Valutazione della maggiorazione dei sei scatti di stipendio sul trattamento di previdenza e quiescenza dei dirigenti civili dell’amministrazione penitenziaria

Pensioni

La legge 27 luglio 2005, n. 154, nel delegare il Governo ad emanare uno o più decreti legislativi volti a disciplinare l’ordinamento della carriera dirigenziale penitenziaria ed il relativo trattamento giuridico ed economico, ha previsto che il rapporto di impiego del personale della carriera dirigenziale penitenziaria è riconosciuto come rapporto di diritto pubblico in considerazione della particolare natura delle funzioni esercitate.

Il decreto legislativo 15 febbraio 2006, n. 63 stabilisce che il procedimento di definizione degli aspetti giuridici ed economici del rapporto di impiego del personale della carriera dirigenziale penitenziaria deve concludersi con l’emanazione di un decreto del Presidente della Repubblica (art. 20).

La disposizione transitoria di cui al successivo art. 27 stabilisce, inoltre, che fino all’entrata in vigore del DPR di recepimento dell’accordo negoziale, il personale in esame continua a percepire il trattamento economico precedentemente spettante, vale a dire quello derivante dall’equiparazione, stabilita dalla legge n. 395/1990, al trattamento del personale della Polizia di Stato.

Il medesimo decreto legislativo nulla stabilisce in ordine all’eventuale permanenza, ancorché in via transitoria, dell’equiparazione giuridica precedentemente in essere né prevede una estensione al personale dirigente dell’Amministrazione Penitenziaria dei medesimi benefici pensionistici e previdenziali spettanti al personale della Polizia di Stato con qualifica dirigenziale.

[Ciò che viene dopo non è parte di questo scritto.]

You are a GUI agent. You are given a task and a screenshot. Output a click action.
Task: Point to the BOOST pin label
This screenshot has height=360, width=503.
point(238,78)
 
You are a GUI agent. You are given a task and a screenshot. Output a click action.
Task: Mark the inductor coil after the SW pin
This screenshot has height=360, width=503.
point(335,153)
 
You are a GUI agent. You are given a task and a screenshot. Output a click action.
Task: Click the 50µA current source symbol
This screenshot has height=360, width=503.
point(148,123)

In attesa della definizione delle relative procedure, cui il decreto legislativo rinvia per la definizione degli istituti giuridici ed economici, il Dipartimento dell’Amministrazione Penitenziaria del Ministero della Giustizia ha impartito, con lettera circolare GDAP 0188490-2007 le prime disposizioni attuative, per il personale in esame, in merito all’applicazione di alcuni specifici istituti del rapporto di lavoro individuando, quale Comparto di riferimento, quello della Sicurezza ed in particolare quello previsto per il personale delle Forze di polizia ad ordinamento civile.

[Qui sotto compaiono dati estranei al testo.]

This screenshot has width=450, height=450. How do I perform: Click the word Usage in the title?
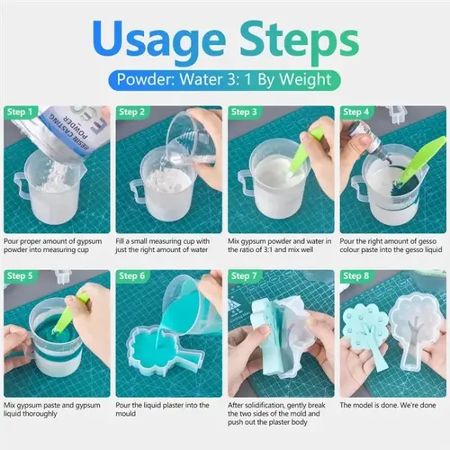coord(160,41)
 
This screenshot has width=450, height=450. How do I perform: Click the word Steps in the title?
coord(300,41)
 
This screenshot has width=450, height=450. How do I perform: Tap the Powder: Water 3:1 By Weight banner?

La stessa Amministrazione nel disciplinare tali disposizioni transitorie ha stabilito che “nelle more della definizione del procedimento negoziale contemplato dagli artt. 20 e seguenti del D.l.gs n. 63/2006, i dirigenti penitenziari sono destinatari, in via transitoria, della disciplina dei corrispondenti livelli dei dirigenti della Polizia di Stato pur non acquisendone il relativo status”.

Delineato il quadro normativo di riferimento, questo Istituto, acquisito il parere del Ministero del Lavoro e delle Politiche Sociali n.6434 del 4 novembre 2016, precisa che, in assenza di una previsione normativa che preveda l’estensione di specifici benefici ai fini della quiescenza e della previdenza già riconosciuti al personale della Polizia di Stato, ai dirigenti dell’amministrazione penitenziaria non compete la valutazione della maggiorazione dei sei scatti di stipendio ai predetti fini.

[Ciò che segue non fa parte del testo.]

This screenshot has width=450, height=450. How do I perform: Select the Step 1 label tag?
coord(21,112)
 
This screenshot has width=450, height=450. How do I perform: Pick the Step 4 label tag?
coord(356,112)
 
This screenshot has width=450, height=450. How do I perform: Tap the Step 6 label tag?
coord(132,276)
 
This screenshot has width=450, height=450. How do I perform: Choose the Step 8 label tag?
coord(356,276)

Diversamente, il beneficio in esame può essere attribuito esclusivamente ai dirigenti della polizia penitenziaria appartenenti alla carriera militare penitenziaria ed in particolare ai vice commissario penitenziario, commissario penitenziario, commissario capo penitenziario, commissario coadiutore penitenziario (cfr. circolare Inpdap n. 19 del 1° giugno 2005).

Ciò in quanto l’art. 21 della legge n. 232/1990 prevede che “al personale della Polizia di Stato appartenente ai ruoli dei commissari, ispettori, sovrintendenti, assistenti e agenti, al personale appartenente ai corrispondenti ruoli professionali dei sanitari e del personale della Polizia di stato che espleta attività tecnico-scientifica o tecnica ed al personale delle forze di polizia con qualifiche equiparate, che cessa dal servizio per età o perché divenuto permanentemente inabile al servizio o perché deceduto, sono attribuiti ai fini del calcolo della base pensionabile e della liquidazione dell’indennità di buonuscita, e in aggiunta a qualsiasi altro beneficio spettante, sei scatti (…omissis…)”.

Il successivo comma 3 bis prevede, inoltre, l’applicazione di tali benefici anche al personale appartenente alle funzioni dirigenziali e categorie equiparate di cui alla legge n. 121/1981, e ai dirigenti del già Corpo Forestale dello Stato e del Corpo degli Agenti di custodia.